Ihre Vorstellung, mit einer einheitlichen Matrikelnummer seien eine stärker vernetzte Hochschule, weniger bürokratischer Verwaltungsaufwand oder sogar ein hochschulübergreifendes Studium zu realisieren, besteht doch, um es ganz vorsichtig auszudrücken, in vielerlei Hinsicht nicht den Praxistest. Darum ging es ja. Hohe Kosten, hoher Aufwand, datenschutzrechtliche Probleme, die Sie überhaupt nicht sehen, und keinerlei Nutzen – so lautete das vernichtende Urteil der Sachverständigen in der Anhörung.
Klar ist ebenfalls, dass die Studierendenmobilität, die Sie auch verbessern wollen, nicht auf die Landesgrenzen von Nordrhein-Westfalen beschränkt ist, sodass das Argument „Möglichkeiten des vereinfachten Hochschulwechsels“ nur durch eine bundesweite, wenn nicht sogar europaweite Identifizierung greifen könnte.
(Zuruf von den PIRATEN: Weltweite!)
– Oder weltweite.
Erst recht wird es beim Aspekt der Durchlässigkeit in der Lehre schwierig; denn dabei geht es vor allem darum, wie die Anerkennung zwischen der einen Hochschule und der anderen Hochschule zu organisieren ist. Diese Frage, die im Übrigen tief in die Autonomie der Hochschulen eingreift, kann zuallerletzt mit einer einheitlichen Matrikelnummer gelöst werden, Herr Berger.
Die von Ihnen propagierte einheitliche Matrikelnummer würde vor allem dazu führen, dass das Land in die Detailregelungen zur Einschreibung eingreifen müsste. Ausgerechnet Sie, Herr Berger, und die CDU, die immer ganz vorne stehen, wenn es um Hochschulfreiheit geht, verlangen jetzt eine einheitliche Matrikelnummer, die man allen Hochschulen überstülpen will. Den Hochschulen würde hier also ein Stück Autonomie weggenommen. Da sage ich: Nicht mit uns, liebe CDU-Fraktion.

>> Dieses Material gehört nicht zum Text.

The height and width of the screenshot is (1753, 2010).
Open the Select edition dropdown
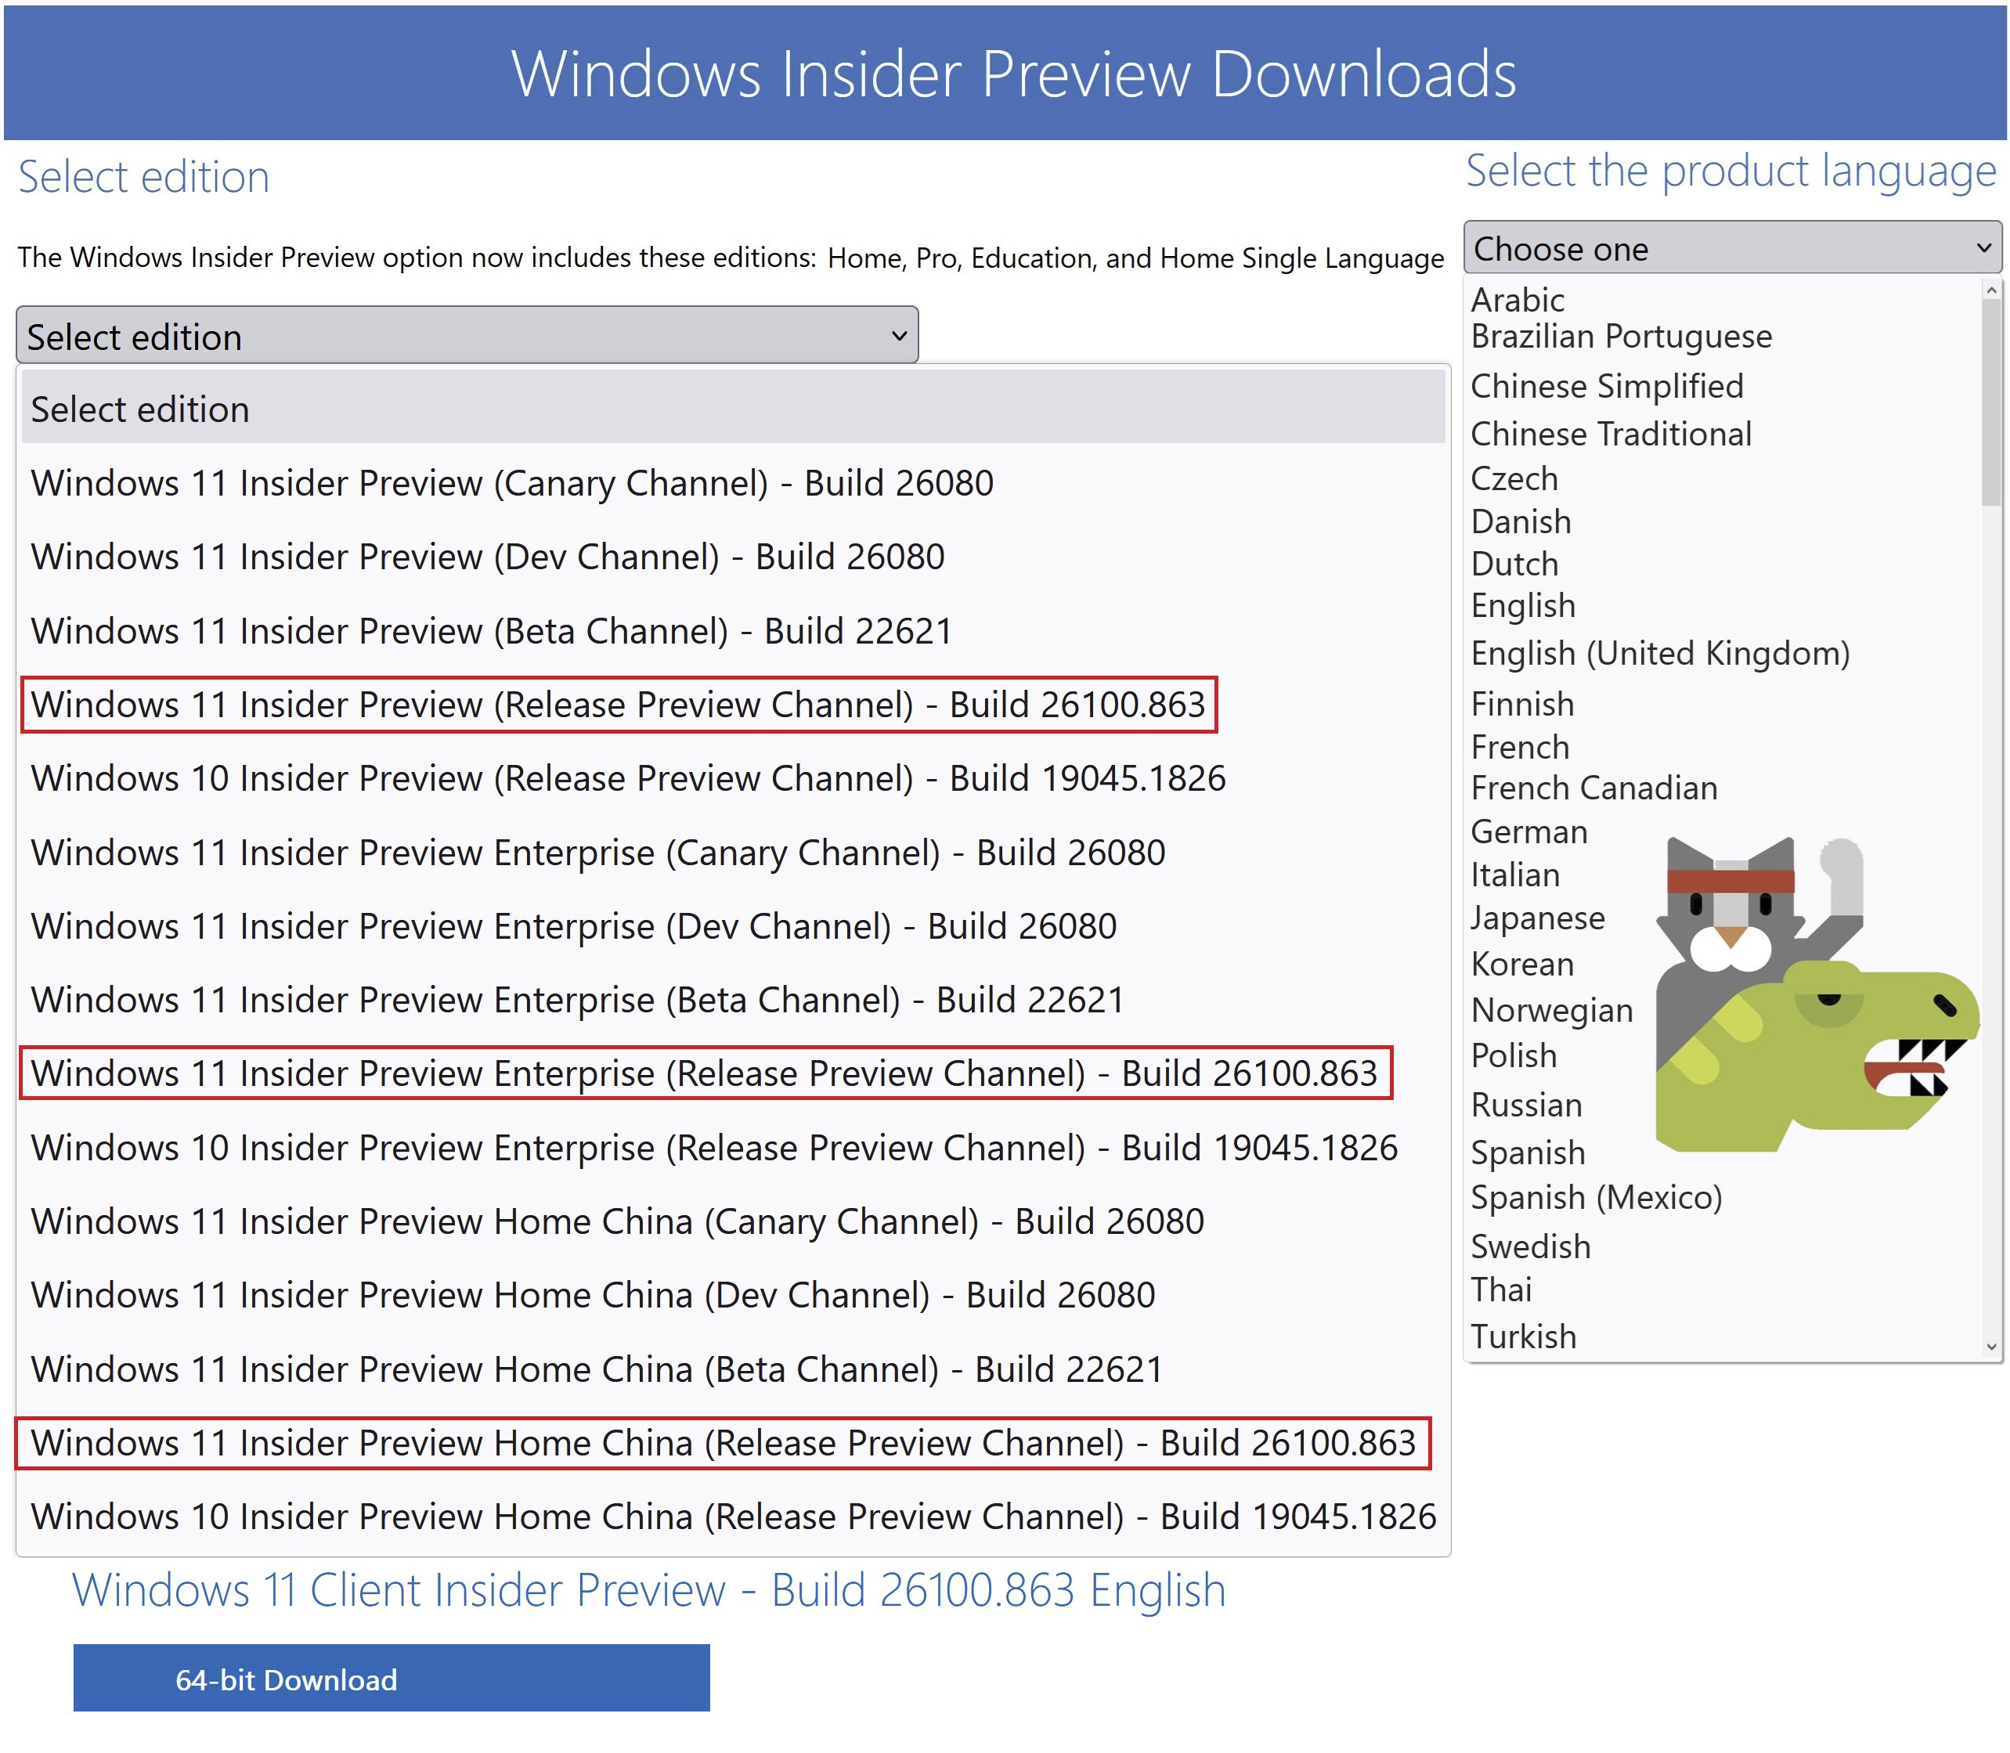[x=467, y=336]
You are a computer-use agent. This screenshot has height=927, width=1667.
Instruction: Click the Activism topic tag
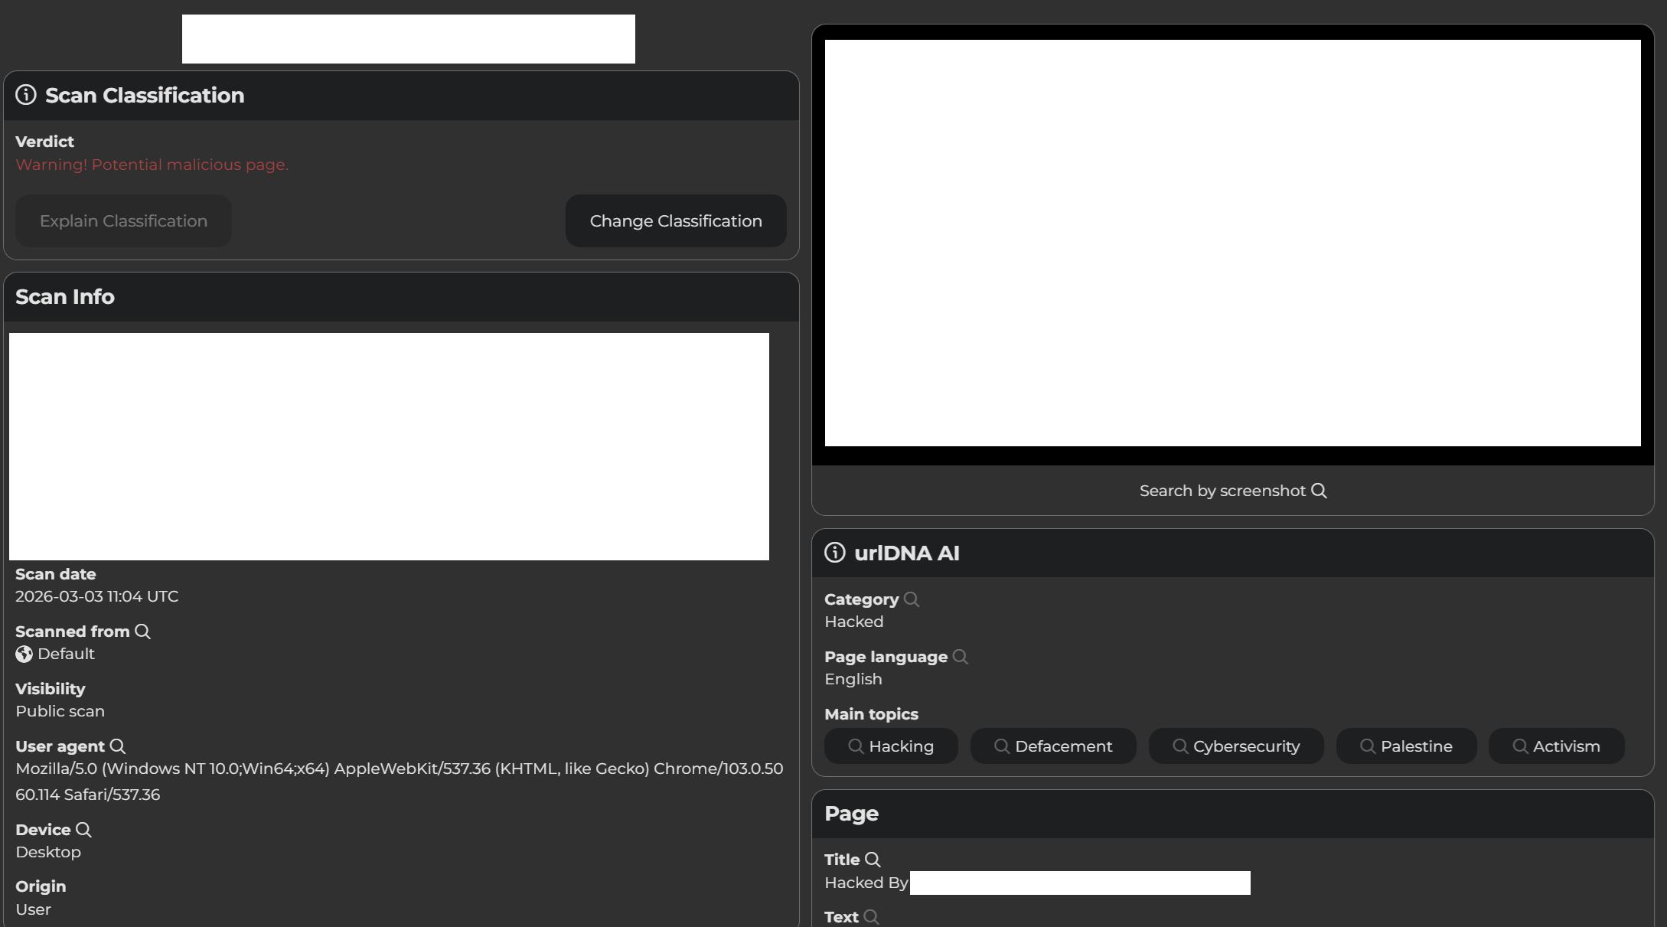coord(1556,746)
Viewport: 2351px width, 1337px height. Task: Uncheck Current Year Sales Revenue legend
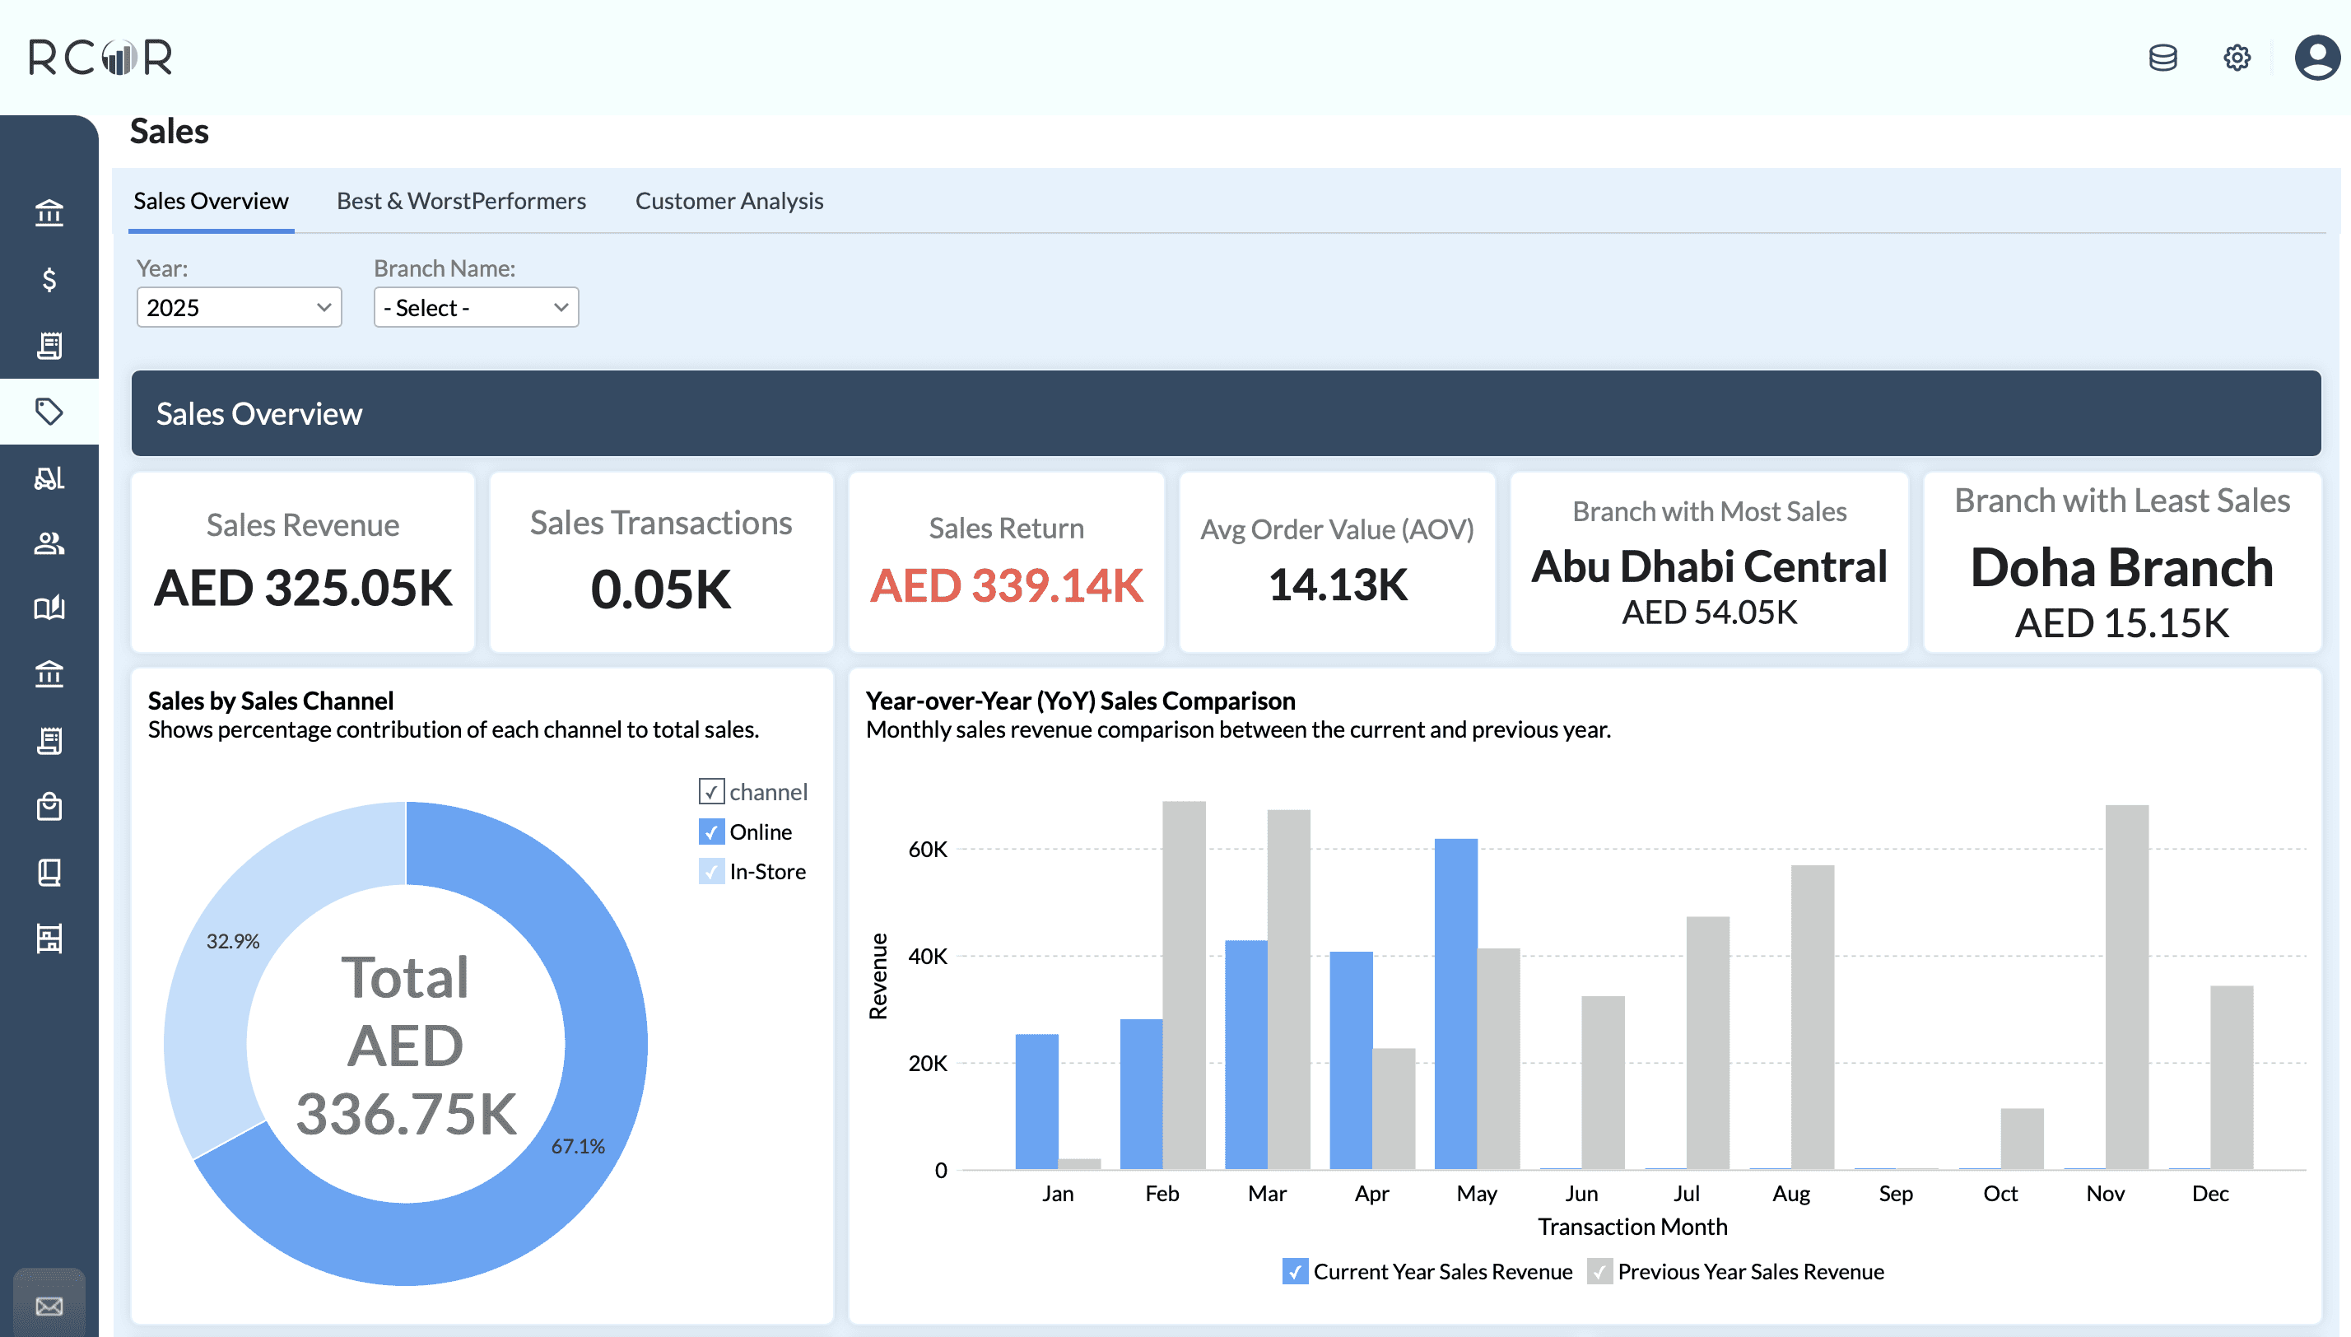tap(1294, 1272)
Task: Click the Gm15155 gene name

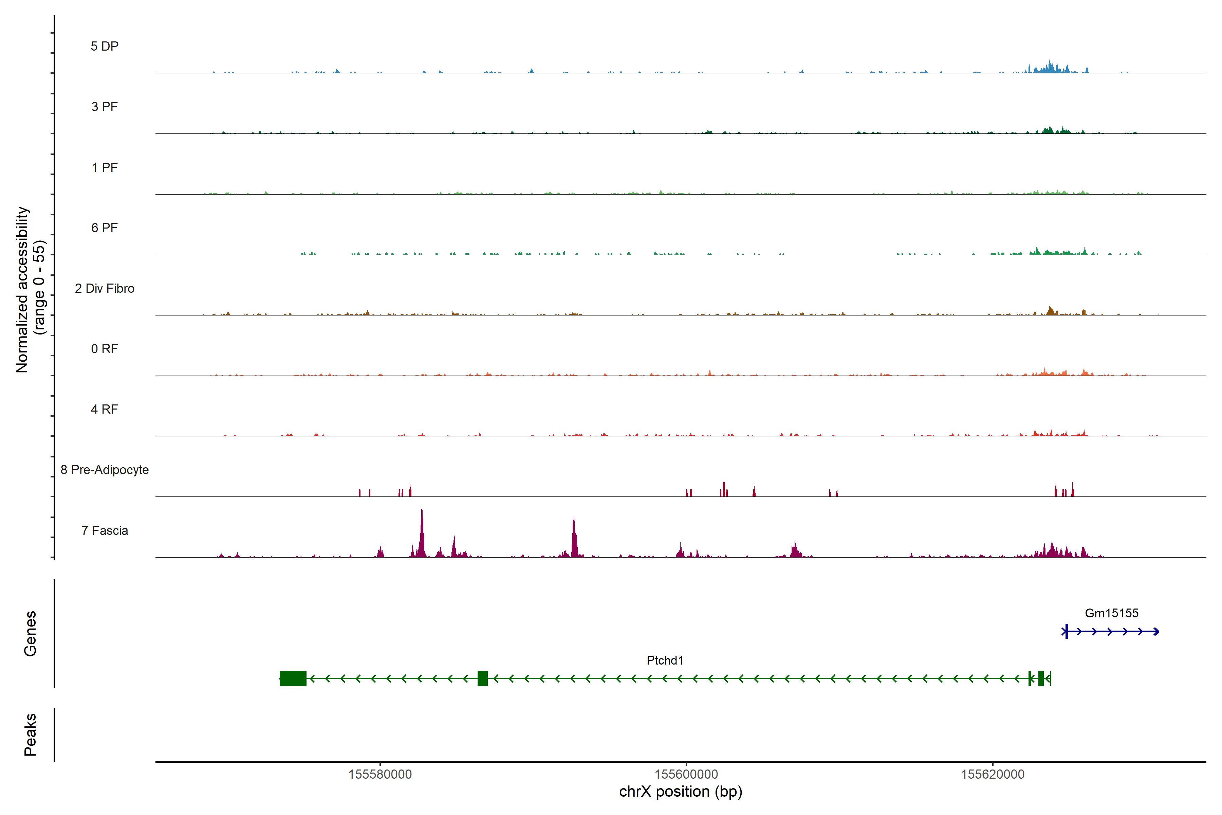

Ganz zu schweigen von den datenschutzrechtlichen Bedenken, für die Sie in Ihrem Antrag in keinem Punkt eine Lösung aufzeigen! Niemand will doch den gläsernen Studierenden, den Sie hier erschaffen, Herr Berger.
Insofern hat Frau Lögering vom Landes-ASten-Treffen recht, wenn sie sagt:
„Das ganz große Thema ist der Datenschutz. Möchte man wirklich, dass das Essverhalten in der Mensa … über eine einheitliche Matrikelnummer mit der Person verbunden werden kann? Möchte man wirklich, dass die Noten … direkt an den Lehrstuhl weitergereicht werden können, an dem ich mich für eine SAK-Stelle bewerbe? Ich weiß nicht, ob ich als Studierende das wirklich möchte.“
Auch Herr Henkemeier hat für die Kanzlerinnen und Kanzler der Fachhochschulen in der Anhörung seiner Empörung deutlich Ausdruck verliehen. Er sagt – ich zitiere –:
„Mein Eindruck ist, in diesem Antrag wird ein Bild von Verwaltung und Verwaltungsprozessen dargestellt, das nicht mehr so ganz dem aktuellen Stand der Dinge entspricht. Das sage ich ganz unverblümt.
…, es gibt mittlerweile an fast allen Hochschulen in Nordrhein-Westfalen sogenannte Identity-Management-Systeme. Das ist ein Portal, welches genau das ausgleichen soll, was im Antrag der CDU beschrieben worden ist.
… wenn man über die Durchlässigkeit der Hochschulen und der Lehre redet, muss man zuerst einmal über ganz andere Dinge sprechen. Die Frage der einheitlichen Matrikelnummer ist da eher eine Randerscheinung.“
An anderer Stelle sagt er:
„Man muss sich wirklich überlegen, ob man das möchte und ob wir gerade im Bereich der Digitalisierung im Moment keine größeren Herausforderungen haben.“
Dem kann ich nur zustimmen, liebe Kolleginnen und Kollegen. Die CDU entlarvt sich mit diesem Antrag selbst. Denn das ist ja leider nicht der erste Aufschlag zum Thema „Digitalisierung“, der handwerklich so schlecht gemacht ist, dass die Expertinnen und Experten in unseren Anhörungen die Köpfe schütteln.
Dieser Antrag ist also zugegebenermaßen nett gemeint, aber eben nicht gut gemacht. Und das Thema „Digitalisierung“ ist eigentlich zu wichtig, um es lediglich populistisch zu bedienen. – Herzlichen Dank.